[START OF Material provided]
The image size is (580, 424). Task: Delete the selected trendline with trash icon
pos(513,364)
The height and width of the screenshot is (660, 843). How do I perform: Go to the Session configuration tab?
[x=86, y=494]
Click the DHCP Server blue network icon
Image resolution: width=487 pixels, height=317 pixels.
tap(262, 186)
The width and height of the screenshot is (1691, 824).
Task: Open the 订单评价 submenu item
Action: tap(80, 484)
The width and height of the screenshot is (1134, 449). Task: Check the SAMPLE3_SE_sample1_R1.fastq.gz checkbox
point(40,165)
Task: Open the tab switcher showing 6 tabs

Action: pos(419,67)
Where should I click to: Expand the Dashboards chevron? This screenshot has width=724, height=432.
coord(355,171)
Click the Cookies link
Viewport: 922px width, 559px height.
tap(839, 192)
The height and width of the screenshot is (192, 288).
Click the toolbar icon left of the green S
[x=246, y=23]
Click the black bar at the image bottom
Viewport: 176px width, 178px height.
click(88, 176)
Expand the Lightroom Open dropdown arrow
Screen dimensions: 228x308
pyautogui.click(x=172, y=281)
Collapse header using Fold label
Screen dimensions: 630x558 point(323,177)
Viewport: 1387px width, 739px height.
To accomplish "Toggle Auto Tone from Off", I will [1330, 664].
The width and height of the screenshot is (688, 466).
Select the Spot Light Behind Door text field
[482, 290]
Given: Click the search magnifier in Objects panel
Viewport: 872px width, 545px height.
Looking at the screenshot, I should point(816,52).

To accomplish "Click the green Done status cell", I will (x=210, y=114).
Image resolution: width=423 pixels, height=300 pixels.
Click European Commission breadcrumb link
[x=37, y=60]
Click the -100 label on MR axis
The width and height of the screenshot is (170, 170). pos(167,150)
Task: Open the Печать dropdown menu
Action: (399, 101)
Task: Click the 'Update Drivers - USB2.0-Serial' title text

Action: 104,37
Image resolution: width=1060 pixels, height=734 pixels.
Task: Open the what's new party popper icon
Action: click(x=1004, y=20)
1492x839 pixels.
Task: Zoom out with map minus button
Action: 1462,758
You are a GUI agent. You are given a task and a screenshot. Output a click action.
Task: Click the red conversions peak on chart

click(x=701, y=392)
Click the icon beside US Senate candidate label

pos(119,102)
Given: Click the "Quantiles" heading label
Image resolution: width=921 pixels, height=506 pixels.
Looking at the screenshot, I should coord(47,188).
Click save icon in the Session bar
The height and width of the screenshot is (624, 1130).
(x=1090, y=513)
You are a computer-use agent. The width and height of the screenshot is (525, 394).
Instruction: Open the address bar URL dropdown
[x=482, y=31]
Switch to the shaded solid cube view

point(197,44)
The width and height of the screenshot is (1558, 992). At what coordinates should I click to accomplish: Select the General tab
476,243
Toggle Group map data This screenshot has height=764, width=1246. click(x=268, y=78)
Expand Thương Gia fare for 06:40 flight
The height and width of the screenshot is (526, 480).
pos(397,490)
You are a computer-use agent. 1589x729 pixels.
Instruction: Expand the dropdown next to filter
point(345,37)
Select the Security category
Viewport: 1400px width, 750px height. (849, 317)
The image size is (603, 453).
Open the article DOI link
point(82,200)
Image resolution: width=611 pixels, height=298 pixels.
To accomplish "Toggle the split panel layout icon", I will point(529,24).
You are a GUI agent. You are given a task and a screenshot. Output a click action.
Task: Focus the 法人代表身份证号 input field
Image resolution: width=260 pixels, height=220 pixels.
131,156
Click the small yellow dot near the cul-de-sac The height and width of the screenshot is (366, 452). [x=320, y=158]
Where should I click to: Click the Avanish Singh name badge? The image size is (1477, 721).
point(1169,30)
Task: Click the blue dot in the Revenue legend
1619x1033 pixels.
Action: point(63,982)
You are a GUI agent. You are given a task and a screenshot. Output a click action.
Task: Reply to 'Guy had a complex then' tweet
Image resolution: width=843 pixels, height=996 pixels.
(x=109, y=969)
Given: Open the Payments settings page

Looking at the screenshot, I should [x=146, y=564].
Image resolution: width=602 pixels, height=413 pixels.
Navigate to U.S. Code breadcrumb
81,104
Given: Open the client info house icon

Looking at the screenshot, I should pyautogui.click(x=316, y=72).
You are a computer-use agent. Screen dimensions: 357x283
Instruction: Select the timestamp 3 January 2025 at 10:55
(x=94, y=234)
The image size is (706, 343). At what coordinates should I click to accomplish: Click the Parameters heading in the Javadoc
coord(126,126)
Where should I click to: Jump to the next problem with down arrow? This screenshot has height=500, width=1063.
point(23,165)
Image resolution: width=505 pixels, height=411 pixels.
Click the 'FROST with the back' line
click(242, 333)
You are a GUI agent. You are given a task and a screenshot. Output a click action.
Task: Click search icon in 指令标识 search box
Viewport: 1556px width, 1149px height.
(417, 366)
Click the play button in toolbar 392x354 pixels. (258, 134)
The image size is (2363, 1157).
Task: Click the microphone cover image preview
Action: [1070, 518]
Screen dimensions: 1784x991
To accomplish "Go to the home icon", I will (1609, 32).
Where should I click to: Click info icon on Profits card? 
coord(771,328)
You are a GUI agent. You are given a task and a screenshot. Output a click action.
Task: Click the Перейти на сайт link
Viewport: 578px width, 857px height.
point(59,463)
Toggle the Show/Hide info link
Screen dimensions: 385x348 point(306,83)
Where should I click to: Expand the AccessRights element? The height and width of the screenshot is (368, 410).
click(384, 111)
[END OF Material provided]
What the task asks:
Extract every line of the data above that contains the string "arrow".

Result below:
Expand the Lightroom Open dropdown arrow
Where should I click to: Jump to the next problem with down arrow? This screenshot has height=500, width=1063.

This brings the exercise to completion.